PROMPT
Count the lines in the records below that contain the string "unchecked", and reply with only that number.

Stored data
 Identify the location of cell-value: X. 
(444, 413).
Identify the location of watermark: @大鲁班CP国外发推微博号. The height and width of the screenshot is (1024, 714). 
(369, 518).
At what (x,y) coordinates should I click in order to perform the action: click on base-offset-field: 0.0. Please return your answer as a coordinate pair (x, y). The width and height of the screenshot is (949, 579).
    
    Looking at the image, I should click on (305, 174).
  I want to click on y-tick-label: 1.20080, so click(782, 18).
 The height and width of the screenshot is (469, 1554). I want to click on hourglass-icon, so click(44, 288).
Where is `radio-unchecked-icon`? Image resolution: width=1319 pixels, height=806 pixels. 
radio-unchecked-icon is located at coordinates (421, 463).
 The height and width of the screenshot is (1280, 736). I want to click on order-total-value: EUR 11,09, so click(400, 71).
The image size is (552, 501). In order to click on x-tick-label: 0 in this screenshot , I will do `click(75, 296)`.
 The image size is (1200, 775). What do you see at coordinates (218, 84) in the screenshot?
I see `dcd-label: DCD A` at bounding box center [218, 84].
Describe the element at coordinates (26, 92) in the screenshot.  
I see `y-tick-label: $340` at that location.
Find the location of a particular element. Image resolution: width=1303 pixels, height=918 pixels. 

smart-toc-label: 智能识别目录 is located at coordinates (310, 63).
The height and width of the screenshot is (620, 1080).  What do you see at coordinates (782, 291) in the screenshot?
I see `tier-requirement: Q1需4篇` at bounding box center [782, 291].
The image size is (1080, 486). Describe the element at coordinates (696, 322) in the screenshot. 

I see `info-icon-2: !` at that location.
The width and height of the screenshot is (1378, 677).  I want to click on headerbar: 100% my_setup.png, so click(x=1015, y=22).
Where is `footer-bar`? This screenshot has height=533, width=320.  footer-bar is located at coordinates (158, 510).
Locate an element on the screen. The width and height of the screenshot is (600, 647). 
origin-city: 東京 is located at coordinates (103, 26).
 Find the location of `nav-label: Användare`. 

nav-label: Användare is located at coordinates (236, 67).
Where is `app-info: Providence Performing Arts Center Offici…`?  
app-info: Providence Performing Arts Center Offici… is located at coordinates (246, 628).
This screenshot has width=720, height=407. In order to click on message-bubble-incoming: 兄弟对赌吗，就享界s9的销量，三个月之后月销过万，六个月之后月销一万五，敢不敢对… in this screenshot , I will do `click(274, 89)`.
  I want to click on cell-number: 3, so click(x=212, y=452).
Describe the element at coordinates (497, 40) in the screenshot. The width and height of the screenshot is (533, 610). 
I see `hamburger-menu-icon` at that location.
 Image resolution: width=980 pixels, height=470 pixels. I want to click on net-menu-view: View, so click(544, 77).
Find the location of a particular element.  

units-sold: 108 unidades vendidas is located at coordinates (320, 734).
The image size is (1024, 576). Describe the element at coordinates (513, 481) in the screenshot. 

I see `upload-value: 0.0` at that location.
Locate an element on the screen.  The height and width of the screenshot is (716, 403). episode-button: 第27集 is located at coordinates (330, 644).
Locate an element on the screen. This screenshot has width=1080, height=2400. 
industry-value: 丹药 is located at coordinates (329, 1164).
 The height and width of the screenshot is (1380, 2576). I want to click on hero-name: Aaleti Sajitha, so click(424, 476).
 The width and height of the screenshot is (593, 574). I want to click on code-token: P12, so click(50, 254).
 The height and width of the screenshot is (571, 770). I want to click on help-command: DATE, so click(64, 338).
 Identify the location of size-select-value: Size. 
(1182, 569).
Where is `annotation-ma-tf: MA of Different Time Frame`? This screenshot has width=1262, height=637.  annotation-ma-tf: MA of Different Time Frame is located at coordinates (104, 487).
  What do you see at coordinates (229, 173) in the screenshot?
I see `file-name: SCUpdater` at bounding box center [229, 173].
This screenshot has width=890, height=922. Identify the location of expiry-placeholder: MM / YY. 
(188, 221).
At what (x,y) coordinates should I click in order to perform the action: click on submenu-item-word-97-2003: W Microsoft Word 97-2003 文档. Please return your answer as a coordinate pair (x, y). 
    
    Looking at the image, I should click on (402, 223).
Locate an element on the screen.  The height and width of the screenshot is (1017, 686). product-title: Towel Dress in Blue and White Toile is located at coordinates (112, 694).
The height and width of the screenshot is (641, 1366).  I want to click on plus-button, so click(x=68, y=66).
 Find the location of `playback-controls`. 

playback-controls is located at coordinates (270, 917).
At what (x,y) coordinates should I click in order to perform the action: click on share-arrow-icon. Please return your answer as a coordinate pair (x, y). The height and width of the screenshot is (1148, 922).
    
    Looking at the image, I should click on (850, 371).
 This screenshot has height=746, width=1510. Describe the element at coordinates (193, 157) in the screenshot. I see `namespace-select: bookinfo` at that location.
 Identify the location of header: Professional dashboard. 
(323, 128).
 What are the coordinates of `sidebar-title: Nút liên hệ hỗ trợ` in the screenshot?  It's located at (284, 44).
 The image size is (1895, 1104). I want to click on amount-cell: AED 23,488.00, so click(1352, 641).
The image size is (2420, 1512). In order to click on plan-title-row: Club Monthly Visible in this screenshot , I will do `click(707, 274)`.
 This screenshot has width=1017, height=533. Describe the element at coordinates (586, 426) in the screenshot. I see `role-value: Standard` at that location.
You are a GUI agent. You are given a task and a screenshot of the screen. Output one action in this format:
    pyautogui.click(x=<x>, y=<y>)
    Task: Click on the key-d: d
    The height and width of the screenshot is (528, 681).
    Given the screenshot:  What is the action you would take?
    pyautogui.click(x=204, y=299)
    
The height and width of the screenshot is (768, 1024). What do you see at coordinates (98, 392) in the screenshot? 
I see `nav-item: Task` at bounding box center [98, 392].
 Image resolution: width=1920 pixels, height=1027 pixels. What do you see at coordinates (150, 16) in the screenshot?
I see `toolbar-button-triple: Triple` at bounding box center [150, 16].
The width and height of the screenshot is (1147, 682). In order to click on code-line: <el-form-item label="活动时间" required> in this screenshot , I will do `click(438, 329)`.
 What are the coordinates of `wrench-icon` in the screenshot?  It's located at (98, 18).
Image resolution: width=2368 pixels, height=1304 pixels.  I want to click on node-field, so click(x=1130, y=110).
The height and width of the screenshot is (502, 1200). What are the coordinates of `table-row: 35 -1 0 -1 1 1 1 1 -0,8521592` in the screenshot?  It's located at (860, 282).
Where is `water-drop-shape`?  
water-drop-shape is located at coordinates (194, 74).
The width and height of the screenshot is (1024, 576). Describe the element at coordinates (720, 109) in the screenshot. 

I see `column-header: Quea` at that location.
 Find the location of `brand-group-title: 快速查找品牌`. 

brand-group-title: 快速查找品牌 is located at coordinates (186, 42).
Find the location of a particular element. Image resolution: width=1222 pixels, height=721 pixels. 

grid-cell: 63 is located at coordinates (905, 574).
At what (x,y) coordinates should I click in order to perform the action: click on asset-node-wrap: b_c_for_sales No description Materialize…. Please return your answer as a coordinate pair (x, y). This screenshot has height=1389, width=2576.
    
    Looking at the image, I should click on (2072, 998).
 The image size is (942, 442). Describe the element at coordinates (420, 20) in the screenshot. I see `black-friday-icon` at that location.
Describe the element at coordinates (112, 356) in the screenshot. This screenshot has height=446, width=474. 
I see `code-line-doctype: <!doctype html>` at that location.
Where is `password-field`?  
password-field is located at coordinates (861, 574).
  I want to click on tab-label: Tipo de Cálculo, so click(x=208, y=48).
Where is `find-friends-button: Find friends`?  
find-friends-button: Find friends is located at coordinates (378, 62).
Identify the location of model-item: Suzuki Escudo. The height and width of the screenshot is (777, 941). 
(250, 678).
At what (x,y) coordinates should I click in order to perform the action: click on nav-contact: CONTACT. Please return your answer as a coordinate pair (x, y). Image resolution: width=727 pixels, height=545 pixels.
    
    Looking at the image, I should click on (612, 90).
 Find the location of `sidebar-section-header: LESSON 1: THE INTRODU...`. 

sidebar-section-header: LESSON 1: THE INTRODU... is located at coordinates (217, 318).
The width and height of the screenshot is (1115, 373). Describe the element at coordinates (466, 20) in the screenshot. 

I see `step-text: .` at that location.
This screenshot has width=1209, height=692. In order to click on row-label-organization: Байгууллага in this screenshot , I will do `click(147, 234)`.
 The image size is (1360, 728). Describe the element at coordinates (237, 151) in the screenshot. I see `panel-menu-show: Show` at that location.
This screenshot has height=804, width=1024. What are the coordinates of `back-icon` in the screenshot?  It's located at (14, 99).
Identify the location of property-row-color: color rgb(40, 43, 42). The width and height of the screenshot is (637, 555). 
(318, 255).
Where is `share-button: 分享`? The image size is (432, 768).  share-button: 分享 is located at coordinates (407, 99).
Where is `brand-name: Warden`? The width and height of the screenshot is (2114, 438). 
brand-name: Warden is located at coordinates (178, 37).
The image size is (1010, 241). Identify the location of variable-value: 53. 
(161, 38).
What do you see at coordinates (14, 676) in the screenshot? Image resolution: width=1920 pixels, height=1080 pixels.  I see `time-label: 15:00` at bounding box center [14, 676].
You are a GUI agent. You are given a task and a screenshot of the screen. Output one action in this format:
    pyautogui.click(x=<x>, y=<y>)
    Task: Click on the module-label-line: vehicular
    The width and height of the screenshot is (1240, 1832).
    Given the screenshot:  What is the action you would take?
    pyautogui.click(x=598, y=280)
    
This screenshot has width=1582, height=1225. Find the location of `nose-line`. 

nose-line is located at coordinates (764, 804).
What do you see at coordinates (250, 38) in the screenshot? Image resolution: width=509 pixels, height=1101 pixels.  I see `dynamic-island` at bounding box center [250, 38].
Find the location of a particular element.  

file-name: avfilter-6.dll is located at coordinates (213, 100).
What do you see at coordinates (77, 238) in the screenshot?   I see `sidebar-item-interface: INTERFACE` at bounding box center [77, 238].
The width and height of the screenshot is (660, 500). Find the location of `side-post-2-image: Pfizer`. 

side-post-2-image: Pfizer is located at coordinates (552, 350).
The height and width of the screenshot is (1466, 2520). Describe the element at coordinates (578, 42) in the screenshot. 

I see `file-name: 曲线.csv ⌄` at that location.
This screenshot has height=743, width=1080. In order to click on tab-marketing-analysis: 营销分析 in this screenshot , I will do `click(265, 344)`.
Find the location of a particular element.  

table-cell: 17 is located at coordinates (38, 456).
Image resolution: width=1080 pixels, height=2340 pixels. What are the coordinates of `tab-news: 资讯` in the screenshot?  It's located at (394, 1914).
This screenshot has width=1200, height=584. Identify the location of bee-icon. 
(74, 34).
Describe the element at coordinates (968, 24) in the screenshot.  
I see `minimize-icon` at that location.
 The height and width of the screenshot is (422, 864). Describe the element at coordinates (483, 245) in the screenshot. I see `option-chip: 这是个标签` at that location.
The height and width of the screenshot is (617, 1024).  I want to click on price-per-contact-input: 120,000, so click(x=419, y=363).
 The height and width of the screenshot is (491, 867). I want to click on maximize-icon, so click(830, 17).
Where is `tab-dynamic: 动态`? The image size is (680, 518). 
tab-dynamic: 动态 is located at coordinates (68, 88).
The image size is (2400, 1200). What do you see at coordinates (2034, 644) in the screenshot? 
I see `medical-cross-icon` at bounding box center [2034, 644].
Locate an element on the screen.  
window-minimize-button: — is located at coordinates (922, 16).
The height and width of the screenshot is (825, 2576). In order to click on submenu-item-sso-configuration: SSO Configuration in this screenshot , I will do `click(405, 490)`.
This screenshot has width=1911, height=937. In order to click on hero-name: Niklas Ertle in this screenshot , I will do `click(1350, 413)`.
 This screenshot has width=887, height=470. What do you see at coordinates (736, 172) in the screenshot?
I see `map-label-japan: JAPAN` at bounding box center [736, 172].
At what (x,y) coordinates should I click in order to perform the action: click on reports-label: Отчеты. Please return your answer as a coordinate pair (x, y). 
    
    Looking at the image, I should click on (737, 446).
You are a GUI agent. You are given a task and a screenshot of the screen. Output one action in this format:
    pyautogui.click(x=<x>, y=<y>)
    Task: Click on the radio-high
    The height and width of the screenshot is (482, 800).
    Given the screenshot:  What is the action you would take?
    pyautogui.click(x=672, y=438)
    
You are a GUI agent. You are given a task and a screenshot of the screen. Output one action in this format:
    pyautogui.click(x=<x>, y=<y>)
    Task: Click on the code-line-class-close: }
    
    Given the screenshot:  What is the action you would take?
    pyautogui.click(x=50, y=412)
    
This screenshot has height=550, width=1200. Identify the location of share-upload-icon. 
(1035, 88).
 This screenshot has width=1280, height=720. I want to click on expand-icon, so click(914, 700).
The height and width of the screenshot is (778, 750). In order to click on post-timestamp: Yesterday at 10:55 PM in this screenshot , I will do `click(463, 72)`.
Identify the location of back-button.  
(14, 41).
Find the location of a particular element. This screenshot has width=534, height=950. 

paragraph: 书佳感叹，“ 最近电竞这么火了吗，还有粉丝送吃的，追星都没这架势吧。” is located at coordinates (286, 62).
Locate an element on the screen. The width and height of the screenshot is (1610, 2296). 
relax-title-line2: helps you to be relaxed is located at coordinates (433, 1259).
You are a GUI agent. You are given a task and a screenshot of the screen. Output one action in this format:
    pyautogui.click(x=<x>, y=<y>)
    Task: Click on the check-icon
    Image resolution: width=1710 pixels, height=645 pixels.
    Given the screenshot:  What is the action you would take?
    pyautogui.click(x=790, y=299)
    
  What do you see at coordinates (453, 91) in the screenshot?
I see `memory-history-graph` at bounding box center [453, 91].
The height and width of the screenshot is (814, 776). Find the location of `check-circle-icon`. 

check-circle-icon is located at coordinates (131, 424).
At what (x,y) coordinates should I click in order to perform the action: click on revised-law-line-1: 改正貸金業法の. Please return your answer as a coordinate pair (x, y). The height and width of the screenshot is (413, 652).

ANSWER BELOW
2